Born c. in Hanover, Germany, Henry Bishop was orphaned at a young age and raised by relatives, receiving a good education and developing an early interest in nature. Determined to emigrate to America, he spent several years working at sea; his travels in South and Central America broadened his exposure to exotic birds and fish. Upon arriving in the U.S., he became associated with P. T. Barnum's Hippodrome in New York around 1871 before settling in Baltimore in 1874. He opened his own pet store the same year. Originally established in Jonestown, a neighborhood with a large German immigrant population, Bishop began his business dealing in pet birds, which earned him the moniker "Bishop the Birdman". He sold a comprehensive catalog of supplies for their care, soon branching out to pet fish and aquarium equipment. According to the Washington Post, he "revolutionized the U.S. aquarium industry" by selling a wide range of tanks and supplies, including live fish shipped in tin cans.

To breed stock for his Baltimore Gold Fish Company, Bishop established a facility in Lakeland, a new subdivision near College Park, Maryland. The site featured a large lake and four surrounding ponds, all of which he stocked with goldfish. At its peak, this facility shipped more than one million goldfish annually, and his Baltimore Sun obituary described it as possibly the largest goldfish operation in the world. He expanded to other states with more goldfish farms. Bishop's business supplied complete aquatic ecosystems, offering custom aquariums, aquatic plants, ornaments, and fish food.
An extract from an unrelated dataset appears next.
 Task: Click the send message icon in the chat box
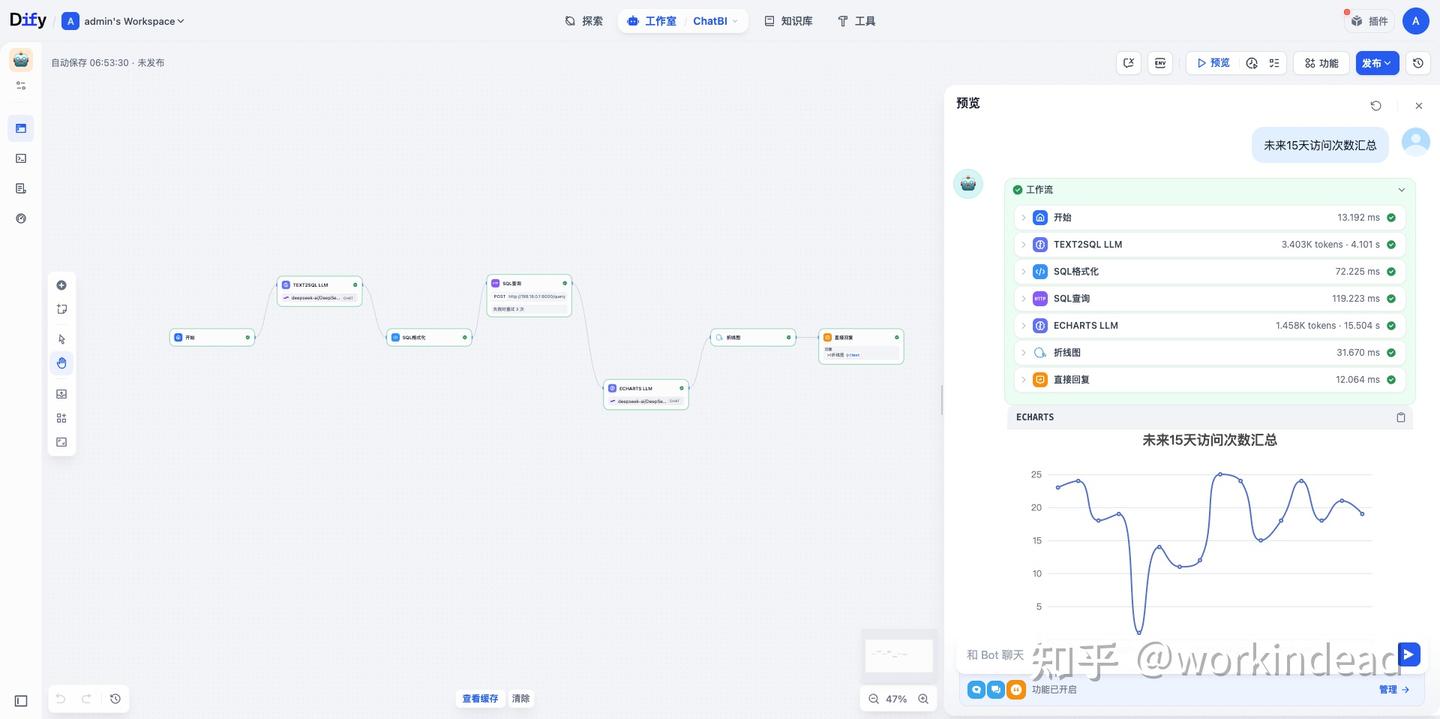(1405, 652)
His client list included the National Zoo in Washington, D.C., the New York Aquarium, and Luna Park in Pittsburgh.

Beyond his commercial success, Henry Bishop was a tireless advocate for a public zoo in Baltimore. He played a foundational role in establishing the zoological garden in Druid Hill Park by personally donating the animals that formed the core of its original collection. His contributions were so important that when the Baltimore Zoo opened in 1876, he was affectionately known as the "Father of the Baltimore Zoo". While Bishop continued to supply the zoo with animals for years, his ultimate ambition remained unfulfilled. He campaigned for decades to build a much larger "Great Zoo" for the city, but this grand vision never secured the necessary funding.

In 1886, Bishop authored and self-published an eclectic book that reflected his personality, bearing the long title: Bishop, The Bird Man's Book, on the Care and Management of Birds, Aquariums, Your Home and Yourself. This unusual volume offered readers advice on the care of birds and fish, but also home management and personal health. Woven among these instructional sections were Bishop's own autobiographical stories, songs, and poetry.

Bishop died at home in Baltimore on November 3, 1907, from an unspecified illness. He is buried at Loudon Park Cemetery. At the time of his death, his pet store business in Baltimore, Henry Bishop, Inc. at 12 N. Front Street, was one of the oldest operating in the country.

After his father's death, Henry Bishop Jr. (1874-1937) took over Henry Bishop, Inc. Around 1914, he opened a goldfish breeding operation at his home, an 18th-century rural property in Cockeysville, Maryland known as Shipleys Mill (also known as Beaver Dam Mill). There, he and his sister, Hermina Bishop Gill, raised and sold goldfish from numerous purpose-built ponds. Hermina continued the business after her brother's death in 1937, but she died in 1939, and the family lost the mill in a 1941 legal dispute. Meanwhile, it is uncertain when the original Lakeland ponds stopped breeding goldfish; however, by 1914, the ponds were being used by the federal government to raise bass for stocking local rivers and lakes. A 1915 government report noted the "remarkable rate of growth" of the bass and attributed it to the goldfish.